France

A Paris, la ministre du Travail sonnée par sa réforme

La brève hospitalisation, mardi, de Myriam El Khomri coïncide avec ses difficultés législatives

S’il ne s’agit que d’une coïncidence, elle tombe très mal. Brièvement hospitalisée mardi pour des examens médicaux après un malaise, et contrainte de reporter ses rendez-vous avec les partenaires sociaux, la ministre du Travail Myriam El Khomri apparaît de nouveau fragilisée face aux levées de boucliers contre son projet de loi sur la réforme du code du travail. Le texte, dont le contenu a été dévoilé en partie la semaine dernière, ne devrait d’ailleurs pas être présenté le 9 mars en conseil des ministres comme cela était prévu. Pis: l’annonce de son report est intervenue au moment où l’un des conseillers de la ministre a rendu public sa démission, estimant dans Le Monde «qu’il s’agit d’un projet de loi droitier, qui déshonore la gauche».

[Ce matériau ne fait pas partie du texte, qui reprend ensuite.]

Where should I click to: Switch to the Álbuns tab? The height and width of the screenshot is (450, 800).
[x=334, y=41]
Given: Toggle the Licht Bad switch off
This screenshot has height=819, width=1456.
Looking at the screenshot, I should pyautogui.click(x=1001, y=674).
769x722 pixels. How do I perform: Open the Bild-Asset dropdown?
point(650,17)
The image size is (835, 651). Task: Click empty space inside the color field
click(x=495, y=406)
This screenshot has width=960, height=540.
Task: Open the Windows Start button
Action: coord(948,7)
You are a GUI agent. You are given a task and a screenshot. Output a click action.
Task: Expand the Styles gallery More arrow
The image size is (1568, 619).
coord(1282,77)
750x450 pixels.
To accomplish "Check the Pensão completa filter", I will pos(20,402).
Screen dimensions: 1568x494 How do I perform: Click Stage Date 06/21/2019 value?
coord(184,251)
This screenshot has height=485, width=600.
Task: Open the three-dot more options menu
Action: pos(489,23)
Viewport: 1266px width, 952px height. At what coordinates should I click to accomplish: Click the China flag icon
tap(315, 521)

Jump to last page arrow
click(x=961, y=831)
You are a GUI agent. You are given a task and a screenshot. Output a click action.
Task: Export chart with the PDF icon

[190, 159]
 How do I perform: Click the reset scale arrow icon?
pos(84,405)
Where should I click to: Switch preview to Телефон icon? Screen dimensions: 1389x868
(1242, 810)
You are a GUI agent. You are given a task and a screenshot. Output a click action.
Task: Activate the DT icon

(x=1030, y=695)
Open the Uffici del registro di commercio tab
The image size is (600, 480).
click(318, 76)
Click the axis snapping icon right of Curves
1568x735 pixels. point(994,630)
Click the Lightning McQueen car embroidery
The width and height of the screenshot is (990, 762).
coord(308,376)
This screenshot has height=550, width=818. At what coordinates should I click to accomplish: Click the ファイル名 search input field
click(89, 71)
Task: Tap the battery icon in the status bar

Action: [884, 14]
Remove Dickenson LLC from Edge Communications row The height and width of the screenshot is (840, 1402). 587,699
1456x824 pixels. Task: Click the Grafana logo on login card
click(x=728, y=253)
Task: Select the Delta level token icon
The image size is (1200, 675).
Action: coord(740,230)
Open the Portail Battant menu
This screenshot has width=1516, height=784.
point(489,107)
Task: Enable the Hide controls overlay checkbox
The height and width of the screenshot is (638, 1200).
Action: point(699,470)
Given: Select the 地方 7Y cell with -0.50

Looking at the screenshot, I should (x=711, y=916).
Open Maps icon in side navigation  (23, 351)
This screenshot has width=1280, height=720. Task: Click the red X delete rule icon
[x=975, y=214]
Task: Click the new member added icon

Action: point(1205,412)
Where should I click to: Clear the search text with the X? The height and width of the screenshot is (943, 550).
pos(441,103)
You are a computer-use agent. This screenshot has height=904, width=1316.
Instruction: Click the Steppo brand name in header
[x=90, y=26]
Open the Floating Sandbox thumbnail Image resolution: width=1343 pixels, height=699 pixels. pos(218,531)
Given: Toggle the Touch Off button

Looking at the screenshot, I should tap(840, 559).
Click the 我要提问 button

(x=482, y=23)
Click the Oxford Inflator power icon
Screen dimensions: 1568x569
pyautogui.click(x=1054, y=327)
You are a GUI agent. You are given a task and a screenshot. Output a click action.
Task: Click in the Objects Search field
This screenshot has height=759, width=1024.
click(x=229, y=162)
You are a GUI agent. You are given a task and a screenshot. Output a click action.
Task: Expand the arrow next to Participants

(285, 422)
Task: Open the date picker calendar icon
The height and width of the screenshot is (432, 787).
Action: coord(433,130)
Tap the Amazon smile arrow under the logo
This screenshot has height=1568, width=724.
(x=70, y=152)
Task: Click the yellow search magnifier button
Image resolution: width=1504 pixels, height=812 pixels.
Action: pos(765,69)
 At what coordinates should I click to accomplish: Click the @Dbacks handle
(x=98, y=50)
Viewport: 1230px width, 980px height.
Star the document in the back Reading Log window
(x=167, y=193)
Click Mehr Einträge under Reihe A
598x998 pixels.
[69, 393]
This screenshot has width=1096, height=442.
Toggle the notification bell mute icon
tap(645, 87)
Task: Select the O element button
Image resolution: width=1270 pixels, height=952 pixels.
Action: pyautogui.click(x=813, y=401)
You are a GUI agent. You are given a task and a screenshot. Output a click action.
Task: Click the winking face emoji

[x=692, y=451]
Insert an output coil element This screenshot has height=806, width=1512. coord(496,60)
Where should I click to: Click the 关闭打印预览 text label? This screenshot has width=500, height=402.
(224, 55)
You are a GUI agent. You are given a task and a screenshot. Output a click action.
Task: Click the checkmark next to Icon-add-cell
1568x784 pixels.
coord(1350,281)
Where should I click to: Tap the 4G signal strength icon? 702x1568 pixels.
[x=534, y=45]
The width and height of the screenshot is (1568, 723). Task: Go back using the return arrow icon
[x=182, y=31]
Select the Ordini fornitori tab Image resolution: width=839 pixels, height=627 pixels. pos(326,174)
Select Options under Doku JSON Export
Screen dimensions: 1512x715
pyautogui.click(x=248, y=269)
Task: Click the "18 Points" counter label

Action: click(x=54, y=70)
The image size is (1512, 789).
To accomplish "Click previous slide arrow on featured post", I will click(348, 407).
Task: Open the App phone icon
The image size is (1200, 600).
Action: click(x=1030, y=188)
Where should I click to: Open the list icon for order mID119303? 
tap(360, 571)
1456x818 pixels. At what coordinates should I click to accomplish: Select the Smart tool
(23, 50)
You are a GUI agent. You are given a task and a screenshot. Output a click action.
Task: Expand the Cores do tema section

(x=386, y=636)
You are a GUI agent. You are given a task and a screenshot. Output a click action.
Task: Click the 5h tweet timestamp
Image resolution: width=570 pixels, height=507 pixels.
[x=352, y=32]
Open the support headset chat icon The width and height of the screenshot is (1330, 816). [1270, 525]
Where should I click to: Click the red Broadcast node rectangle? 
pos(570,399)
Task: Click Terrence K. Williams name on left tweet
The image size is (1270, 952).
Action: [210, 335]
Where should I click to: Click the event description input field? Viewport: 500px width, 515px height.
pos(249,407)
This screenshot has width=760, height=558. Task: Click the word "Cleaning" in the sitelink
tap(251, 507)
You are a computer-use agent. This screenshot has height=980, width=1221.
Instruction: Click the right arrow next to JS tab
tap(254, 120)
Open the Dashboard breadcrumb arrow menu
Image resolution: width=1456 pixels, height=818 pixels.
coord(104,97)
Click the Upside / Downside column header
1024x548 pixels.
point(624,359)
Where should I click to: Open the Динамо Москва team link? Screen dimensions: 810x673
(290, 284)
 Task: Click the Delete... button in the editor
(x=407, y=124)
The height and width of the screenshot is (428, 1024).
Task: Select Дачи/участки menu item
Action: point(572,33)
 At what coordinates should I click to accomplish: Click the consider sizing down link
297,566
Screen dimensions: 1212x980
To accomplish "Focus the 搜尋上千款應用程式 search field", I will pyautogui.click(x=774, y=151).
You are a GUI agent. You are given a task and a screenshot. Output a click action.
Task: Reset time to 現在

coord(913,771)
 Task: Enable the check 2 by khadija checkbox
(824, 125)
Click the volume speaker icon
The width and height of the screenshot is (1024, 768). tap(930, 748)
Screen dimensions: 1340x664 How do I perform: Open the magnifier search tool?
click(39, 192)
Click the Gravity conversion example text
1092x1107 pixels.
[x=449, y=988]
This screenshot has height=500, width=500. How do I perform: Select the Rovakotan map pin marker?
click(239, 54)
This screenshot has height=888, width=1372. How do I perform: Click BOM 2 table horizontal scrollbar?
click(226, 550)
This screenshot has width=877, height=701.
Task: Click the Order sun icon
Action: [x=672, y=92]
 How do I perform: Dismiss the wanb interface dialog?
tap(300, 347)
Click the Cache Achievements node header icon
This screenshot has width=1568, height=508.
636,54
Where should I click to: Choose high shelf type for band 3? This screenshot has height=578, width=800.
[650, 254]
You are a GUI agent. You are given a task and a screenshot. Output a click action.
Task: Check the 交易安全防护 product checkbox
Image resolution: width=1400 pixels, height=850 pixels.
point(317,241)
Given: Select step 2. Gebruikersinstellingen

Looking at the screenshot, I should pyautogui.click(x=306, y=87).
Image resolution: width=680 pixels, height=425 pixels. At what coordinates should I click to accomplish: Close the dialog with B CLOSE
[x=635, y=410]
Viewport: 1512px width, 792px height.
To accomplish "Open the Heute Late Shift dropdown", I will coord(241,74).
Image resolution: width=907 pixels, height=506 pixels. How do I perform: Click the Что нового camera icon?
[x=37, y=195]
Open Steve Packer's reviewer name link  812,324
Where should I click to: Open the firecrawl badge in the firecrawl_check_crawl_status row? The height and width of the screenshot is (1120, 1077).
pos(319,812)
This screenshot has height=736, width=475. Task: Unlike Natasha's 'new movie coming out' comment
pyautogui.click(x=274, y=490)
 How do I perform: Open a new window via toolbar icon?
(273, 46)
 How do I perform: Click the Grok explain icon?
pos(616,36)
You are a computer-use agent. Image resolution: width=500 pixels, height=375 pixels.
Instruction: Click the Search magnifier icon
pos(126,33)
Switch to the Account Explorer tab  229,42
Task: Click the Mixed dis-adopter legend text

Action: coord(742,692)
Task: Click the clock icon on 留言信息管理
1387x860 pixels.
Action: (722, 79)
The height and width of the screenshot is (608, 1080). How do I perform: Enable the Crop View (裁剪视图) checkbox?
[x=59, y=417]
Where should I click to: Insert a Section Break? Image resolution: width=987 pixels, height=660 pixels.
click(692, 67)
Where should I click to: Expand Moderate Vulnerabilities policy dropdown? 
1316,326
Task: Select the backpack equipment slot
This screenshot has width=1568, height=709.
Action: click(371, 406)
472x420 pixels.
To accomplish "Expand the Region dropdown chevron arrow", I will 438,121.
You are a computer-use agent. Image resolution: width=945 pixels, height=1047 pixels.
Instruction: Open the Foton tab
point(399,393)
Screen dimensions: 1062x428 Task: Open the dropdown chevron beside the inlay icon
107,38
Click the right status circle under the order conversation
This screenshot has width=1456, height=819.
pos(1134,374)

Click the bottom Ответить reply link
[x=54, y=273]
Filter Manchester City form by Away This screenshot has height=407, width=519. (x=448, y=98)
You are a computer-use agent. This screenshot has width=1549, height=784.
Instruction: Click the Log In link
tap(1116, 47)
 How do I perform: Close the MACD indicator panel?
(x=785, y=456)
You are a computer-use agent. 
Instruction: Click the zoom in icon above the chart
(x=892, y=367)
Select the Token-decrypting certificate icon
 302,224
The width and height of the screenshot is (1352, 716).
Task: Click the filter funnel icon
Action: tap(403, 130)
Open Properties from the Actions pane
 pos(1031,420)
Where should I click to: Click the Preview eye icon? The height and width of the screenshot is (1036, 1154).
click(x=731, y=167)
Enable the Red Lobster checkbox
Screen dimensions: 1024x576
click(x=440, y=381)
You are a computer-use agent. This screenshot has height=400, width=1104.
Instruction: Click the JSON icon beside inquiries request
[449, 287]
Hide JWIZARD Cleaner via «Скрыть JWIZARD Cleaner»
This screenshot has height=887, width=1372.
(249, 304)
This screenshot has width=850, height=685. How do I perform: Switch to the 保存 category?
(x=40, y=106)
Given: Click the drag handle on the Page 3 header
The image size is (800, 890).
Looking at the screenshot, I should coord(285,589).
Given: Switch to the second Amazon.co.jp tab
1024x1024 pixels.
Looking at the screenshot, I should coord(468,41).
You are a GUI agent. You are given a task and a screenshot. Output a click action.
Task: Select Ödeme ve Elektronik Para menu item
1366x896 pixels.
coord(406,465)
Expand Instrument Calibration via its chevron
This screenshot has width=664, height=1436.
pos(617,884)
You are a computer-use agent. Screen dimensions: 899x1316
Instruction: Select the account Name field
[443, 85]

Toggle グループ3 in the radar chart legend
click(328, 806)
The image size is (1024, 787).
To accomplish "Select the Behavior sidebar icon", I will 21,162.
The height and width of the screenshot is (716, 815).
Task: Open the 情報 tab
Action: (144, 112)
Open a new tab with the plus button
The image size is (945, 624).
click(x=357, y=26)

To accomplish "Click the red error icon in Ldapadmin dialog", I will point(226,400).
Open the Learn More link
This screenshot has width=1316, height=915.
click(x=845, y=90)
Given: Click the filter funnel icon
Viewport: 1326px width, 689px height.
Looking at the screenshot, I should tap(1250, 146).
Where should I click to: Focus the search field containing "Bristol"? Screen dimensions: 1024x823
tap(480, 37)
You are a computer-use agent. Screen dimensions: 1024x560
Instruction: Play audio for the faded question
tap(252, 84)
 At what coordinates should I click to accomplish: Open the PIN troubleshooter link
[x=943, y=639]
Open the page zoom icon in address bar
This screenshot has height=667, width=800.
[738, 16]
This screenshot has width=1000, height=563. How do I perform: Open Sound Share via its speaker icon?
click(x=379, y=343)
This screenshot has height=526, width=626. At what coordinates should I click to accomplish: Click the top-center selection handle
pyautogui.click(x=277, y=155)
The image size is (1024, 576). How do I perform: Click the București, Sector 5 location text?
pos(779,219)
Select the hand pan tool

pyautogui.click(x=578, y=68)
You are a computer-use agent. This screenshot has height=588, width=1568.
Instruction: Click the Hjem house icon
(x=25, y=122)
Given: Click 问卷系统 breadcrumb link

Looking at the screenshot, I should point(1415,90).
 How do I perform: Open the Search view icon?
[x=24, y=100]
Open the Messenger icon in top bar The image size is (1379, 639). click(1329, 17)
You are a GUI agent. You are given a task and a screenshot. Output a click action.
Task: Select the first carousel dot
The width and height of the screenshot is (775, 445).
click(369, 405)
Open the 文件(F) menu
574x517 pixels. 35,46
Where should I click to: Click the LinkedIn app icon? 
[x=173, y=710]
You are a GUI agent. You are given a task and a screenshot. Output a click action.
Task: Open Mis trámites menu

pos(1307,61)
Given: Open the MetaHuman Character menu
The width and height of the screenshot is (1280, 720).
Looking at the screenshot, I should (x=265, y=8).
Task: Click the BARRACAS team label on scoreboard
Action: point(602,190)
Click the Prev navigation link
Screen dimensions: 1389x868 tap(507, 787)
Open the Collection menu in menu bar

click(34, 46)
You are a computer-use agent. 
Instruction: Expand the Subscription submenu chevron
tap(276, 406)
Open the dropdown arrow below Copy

Cette avalanche de mauvaises nouvelles n’a toutefois rien de surprenant. D’abord, parce que le calendrier est fort mal choisi. Avoir opté pour une pareille réforme – aussi nécessaire soit-elle pour relancer l’emploi et commencer à mettre fin aux rigidités chroniques du marché du travail – à une année de l’élection présidentielle de mai 2017 ne pouvait que conduire à une rébellion de la gauche radicale et des syndicats. Ceci alors que François Hollande laisse toujours planer le doute sur une nouvelle candidature. Bien qu’ils soient très peu représentatifs, avec moins de 5% de syndiqués dans le secteur privé, ces derniers n’ont en effet aucune raison de céder du terrain à un président plombé par son impopularité chronique. Idem pour une bonne partie des députés socialistes de la majorité, qui s’estiment trahis par l’ouverture sociale-libérale du premier ministre Manuel Valls aux commandes depuis avril 2014 et craignent de payer les pots cassés électoraux de ce virage à droite lors des législatives post-présidentielles.

Un poste exposé

L’autre raison de ces difficultés est l’évident problème de casting. En choisissant, en septembre 2015, l’ancienne élue PS parisienne Myriam El Khomri, 37 ans, pour le poste crucial de ministre du Travail, François Hollande et Manuel Valls ont oublié combien ce poste est exposé, d’où la nécessité d’un titulaire expérimenté, fin connaisseur des relais de pouvoirs à gauche. Ses deux prédécesseurs, l’actuel ministre des Finances, Michel Sapin, et le maire de Dijon François Rebsamen sont tous deux de vieux hussards socialistes. Or Myriam El Khomri, pourtant connue pour la sincérité de ses engagements, ne dispose ni de leurs entregents, ni de leurs réseaux, ni de leur capacité à résister à l’interventionnisme du premier ministre.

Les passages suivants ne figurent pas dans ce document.